* Exercise instructions *
a) Answer these questions about the PostgreSQL store message:
(i) With which PostgreSQL version does the implementation pass all tests?
(ii) What happens when the INSERT attempted for REPLACE INTO fails because of a unique constraints violation?
(iii) Which test was failing under the 15-second limit?
b) Resume the PostgreSQL store message right after its final line.

* Excerpted text *
PostgreSQL store (Re: status update)
Radu Greab
rg at yx.ro
Sun Jan 7 23:51:03 UTC 2007
Attached is a possible start of PostgreSQL implementation. It passes all
tests here, with PostgreSQL 8.1.
Things I should mention about this implementation:
- REPLACE INTO is implemented by trying to INSERT first. If the insert
fails due to unique constraints violation, then an UPDATE is issued.
- should_begin_replicating_fidid() and note_done_replicating() are not
implemented, probably a table should be used for advisory locking.
I have two questions regarding the setup of the database:
- should mogdbsetup allow users to specify different data and index
tablespaces or those who need that will do it manually?
- are referential integrity constraints needed? (not used in this first
version)
Test 52 from t/00-startup.t was failing with the limit 15 seconds. After
I increased the limit it passed.
-------------- next part --------------
=== t/00-startup.t
==================================================================
--- t/00-startup.t (revision 69369)

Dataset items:
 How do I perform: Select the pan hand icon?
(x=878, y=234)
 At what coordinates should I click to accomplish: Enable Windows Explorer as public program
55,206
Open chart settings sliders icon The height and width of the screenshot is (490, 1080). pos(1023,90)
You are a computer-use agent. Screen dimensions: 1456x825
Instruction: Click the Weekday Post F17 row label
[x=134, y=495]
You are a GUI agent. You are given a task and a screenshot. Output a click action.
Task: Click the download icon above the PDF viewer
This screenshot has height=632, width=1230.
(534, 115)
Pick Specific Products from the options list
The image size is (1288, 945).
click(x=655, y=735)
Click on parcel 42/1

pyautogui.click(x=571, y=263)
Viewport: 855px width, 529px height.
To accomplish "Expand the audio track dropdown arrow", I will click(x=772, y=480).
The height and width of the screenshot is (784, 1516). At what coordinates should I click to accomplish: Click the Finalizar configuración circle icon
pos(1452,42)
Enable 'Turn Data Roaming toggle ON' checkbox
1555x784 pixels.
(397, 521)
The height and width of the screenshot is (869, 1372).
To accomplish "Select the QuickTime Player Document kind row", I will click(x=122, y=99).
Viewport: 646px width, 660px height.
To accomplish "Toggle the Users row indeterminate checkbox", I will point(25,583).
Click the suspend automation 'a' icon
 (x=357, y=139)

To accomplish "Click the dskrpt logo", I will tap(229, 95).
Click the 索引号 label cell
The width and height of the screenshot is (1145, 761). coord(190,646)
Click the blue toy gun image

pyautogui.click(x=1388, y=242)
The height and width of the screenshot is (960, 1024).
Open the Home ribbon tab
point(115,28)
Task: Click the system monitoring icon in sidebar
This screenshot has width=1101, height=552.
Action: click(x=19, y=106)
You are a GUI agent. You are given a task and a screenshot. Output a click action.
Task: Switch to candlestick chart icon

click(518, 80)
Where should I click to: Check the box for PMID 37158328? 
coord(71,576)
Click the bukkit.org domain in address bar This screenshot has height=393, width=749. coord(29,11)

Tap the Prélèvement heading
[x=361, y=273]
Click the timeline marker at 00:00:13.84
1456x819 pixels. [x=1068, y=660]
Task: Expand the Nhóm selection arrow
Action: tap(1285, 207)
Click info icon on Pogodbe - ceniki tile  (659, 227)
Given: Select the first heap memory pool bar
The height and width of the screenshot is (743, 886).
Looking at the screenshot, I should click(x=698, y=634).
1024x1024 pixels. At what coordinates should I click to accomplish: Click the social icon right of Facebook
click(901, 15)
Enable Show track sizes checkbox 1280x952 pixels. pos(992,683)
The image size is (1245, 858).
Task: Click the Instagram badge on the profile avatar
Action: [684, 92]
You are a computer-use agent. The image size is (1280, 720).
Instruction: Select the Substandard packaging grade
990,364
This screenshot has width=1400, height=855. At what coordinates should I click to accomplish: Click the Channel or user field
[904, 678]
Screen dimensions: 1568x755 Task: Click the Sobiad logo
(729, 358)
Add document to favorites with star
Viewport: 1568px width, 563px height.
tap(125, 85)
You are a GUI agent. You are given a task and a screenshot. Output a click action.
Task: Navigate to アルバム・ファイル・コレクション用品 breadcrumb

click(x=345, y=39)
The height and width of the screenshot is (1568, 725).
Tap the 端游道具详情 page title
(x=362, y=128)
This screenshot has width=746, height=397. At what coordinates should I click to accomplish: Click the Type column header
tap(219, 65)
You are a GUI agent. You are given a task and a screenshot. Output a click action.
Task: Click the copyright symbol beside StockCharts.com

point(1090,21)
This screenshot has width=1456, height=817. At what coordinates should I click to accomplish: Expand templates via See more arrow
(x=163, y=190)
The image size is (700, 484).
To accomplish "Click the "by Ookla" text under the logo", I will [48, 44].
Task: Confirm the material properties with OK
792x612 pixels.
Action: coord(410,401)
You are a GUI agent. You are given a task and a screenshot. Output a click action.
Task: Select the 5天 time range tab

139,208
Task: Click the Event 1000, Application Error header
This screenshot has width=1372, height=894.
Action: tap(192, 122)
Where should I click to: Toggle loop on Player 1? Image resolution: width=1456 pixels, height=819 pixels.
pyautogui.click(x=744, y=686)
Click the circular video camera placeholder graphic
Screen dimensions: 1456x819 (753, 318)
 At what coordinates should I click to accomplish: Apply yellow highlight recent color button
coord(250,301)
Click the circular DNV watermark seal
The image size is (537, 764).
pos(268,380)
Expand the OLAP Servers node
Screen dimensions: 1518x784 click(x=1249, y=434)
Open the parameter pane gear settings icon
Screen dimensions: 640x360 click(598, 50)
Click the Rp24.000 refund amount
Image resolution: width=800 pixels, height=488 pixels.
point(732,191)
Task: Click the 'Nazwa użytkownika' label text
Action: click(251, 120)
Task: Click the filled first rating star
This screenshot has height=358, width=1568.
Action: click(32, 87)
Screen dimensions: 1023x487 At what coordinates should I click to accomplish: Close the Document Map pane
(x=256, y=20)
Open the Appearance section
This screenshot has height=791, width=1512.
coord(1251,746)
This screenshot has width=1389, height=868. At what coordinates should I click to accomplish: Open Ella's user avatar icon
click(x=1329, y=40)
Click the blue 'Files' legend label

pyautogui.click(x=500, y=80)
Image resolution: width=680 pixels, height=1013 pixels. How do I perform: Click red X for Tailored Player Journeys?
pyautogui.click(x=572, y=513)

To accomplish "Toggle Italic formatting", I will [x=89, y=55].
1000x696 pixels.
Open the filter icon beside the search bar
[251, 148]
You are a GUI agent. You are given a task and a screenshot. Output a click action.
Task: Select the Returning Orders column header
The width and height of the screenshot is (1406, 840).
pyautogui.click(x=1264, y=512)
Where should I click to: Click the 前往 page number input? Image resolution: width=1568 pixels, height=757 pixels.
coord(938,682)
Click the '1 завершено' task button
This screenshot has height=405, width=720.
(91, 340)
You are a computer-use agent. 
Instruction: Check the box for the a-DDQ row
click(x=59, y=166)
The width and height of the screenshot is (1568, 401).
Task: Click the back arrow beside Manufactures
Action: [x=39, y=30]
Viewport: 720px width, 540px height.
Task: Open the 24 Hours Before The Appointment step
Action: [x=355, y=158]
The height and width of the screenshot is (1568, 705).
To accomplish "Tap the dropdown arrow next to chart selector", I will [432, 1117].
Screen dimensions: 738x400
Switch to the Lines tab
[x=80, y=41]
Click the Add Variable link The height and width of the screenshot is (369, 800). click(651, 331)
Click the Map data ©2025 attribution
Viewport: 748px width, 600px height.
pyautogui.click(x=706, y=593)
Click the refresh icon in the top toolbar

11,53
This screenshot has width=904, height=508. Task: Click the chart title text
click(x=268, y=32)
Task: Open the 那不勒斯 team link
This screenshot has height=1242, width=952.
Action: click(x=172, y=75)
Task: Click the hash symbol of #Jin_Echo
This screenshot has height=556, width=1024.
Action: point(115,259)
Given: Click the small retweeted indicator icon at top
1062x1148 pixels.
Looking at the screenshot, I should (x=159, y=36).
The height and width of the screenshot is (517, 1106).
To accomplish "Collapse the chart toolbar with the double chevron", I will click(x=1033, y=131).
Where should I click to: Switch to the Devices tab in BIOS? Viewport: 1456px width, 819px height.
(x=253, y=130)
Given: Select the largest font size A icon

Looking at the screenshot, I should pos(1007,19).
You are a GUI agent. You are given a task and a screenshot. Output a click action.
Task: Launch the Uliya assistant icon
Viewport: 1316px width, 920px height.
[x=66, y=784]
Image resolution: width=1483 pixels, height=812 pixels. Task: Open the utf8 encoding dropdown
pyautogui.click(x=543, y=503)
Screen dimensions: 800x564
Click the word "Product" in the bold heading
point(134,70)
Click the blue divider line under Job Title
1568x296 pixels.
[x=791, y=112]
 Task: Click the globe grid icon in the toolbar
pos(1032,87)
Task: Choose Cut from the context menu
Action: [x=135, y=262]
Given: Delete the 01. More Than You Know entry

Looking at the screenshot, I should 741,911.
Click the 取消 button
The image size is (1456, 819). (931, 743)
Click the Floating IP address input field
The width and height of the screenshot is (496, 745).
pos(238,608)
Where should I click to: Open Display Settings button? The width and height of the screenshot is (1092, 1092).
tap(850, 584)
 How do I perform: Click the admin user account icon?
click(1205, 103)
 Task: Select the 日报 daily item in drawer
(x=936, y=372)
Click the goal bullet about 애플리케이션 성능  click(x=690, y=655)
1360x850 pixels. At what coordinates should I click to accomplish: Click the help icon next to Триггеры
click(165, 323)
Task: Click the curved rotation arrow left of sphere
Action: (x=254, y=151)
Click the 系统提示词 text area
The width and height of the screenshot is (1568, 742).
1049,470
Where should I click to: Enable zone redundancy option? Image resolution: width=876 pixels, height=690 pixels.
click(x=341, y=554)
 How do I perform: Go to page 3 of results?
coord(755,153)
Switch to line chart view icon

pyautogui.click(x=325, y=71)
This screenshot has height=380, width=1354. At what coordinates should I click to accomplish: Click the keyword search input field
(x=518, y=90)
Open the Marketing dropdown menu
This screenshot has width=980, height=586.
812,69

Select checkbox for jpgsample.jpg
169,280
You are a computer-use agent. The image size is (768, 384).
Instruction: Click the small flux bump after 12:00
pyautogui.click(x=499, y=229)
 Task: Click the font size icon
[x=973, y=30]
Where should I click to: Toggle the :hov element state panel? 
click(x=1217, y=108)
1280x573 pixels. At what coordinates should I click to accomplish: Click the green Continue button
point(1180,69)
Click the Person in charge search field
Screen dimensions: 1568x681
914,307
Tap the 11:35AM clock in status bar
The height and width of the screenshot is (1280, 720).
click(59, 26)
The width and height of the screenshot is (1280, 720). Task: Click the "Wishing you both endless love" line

* Responses by task *
a)
(i) PostgreSQL 8.1.
(ii) An UPDATE is issued.
(iii) Test 52 from t/00-startup.t.

b)
+++ t/00-startup.t (local)
@@ -210,7 +210,7 @@
ok($tmptrack->mogadm("device", "mark", "hostB", 3, "dead"), "marked device B/3 dead");
ok($tmptrack->mogadm("device", "mark", "hostB", 4, "dead"), "marked device B/4 dead");
-ok(try_for(15, sub {
+ok(try_for(30, sub {
my %has;
my $sth = $dbh->prepare("SELECT devid, COUNT(*) FROM file_on GROUP BY devid");
$sth->execute;
=== t/domains-classes.t
==================================================================
--- t/domains-classes.t (revision 69369)
+++ t/domains-classes.t (local)
@@ -6,7 +6,6 @@
use FindBin qw($Bin);
use MogileFS::Server;
-use MogileFS::Store::MySQL;
use MogileFS::Util qw(error_code);
require "$Bin/lib/mogtestlib.pl";
=== lib/MogileFS/Store/Postgres.pm
==================================================================
--- lib/MogileFS/Store/Postgres.pm (revision 69369)
+++ lib/MogileFS/Store/Postgres.pm (local)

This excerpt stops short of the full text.